Además, el hecho de que toda la comunidad educativa se viera compelida a utilizar tecnología de información y comunicación, mostró grandes contradicciones. Mientras los soportes tecnológicos tienden puentes que desafían la renovación de saberes, facilitan innovaciones pedagógicas y habilitan la expansión de contenidos, por otro lado se evidenciaron las profundas inequidades sociales, económicas y tecnológicas que habitan nuestra población e inciden en los modos de aprender y enseñar. A la vez, mostraron el frondoso sistema de control social sobre el tiempo de trabajo y ocio, así como también sobre la intimidad de las personas, expuesta a ser fácilmente vulnerada.
En el ámbito institucional de nuestra Facultad de Ciencias de la Comunicación este tiempo nos lega valiosos aprendizajes: seguimos planificando en educación, aunque aprendimos a diseñar planes de contingencia pensando estrategias con opciones que prevén cambios intempestivos en la realidad. También comprendimos el valor de organizamos en grupos ad hoc, bajo la forma de órgano de deliberación colectiva, que permiten tomar decisiones consensuadas y con la tranquilidad de haber incorporado el valor de involucrar a todos aquellos miembros de la comunidad educativa que pudiesen participar opinando y acompañando el proceso de adecuación de política educativa.

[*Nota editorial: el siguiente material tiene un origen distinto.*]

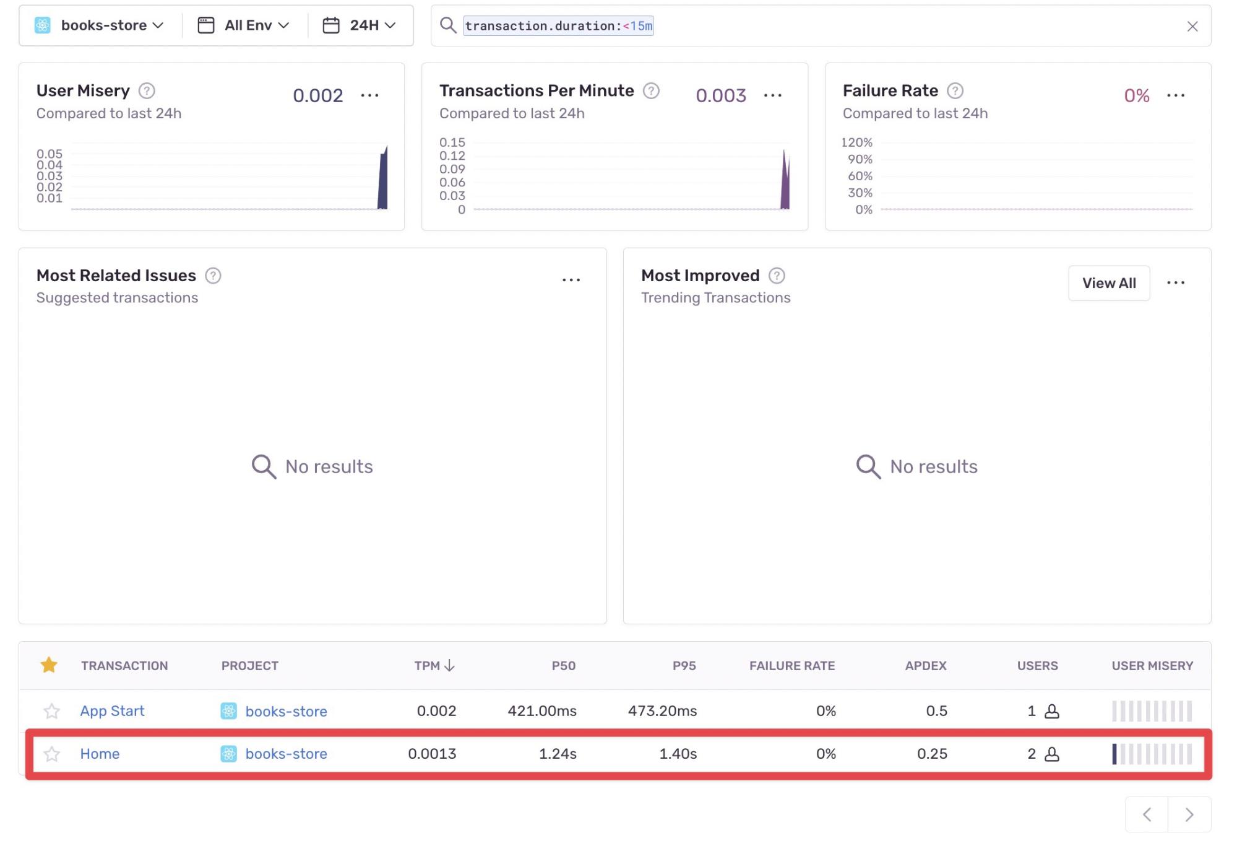The width and height of the screenshot is (1237, 851).
Task: Go to next page of transactions
Action: [x=1189, y=814]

Asimismo, aprendimos a reconocer que la necesidad de conciliar el proceso educativo a las situaciones contingentes no supone hacer prevalecer el imperativo tecnológico por sobre las personas, sino a la inversa: es necesario abrir horizontes de posibilidad que incluyan a todas y todos para lograr una apropiación tecnológica situada en cada realidad. Además, comprendimos que aunque la mediación tecnológica se impuso por la fuerza de circunstancias externas, el hecho educativo más que nunca es un hacer humano, porque antes que nada son relaciones sociales, entre personas y no entre ellas y los soportes técnicos.
En síntesis, resulta valioso rescatar el hecho de que las políticas educativas en tiempos de crisis deben contemplar los recursos institucionales próximos existentes, considerando que aunque los aspectos materiales y financieros son importantes, resulta palmaria la necesidad de contemplar las condiciones humanas, familiares y personales, para pensar en la adecuación de modos de enseñar y aprender en crisis.
* Doctora en Comunicación (UNLP). Secretaria Académica y docente de la FCC-UNC.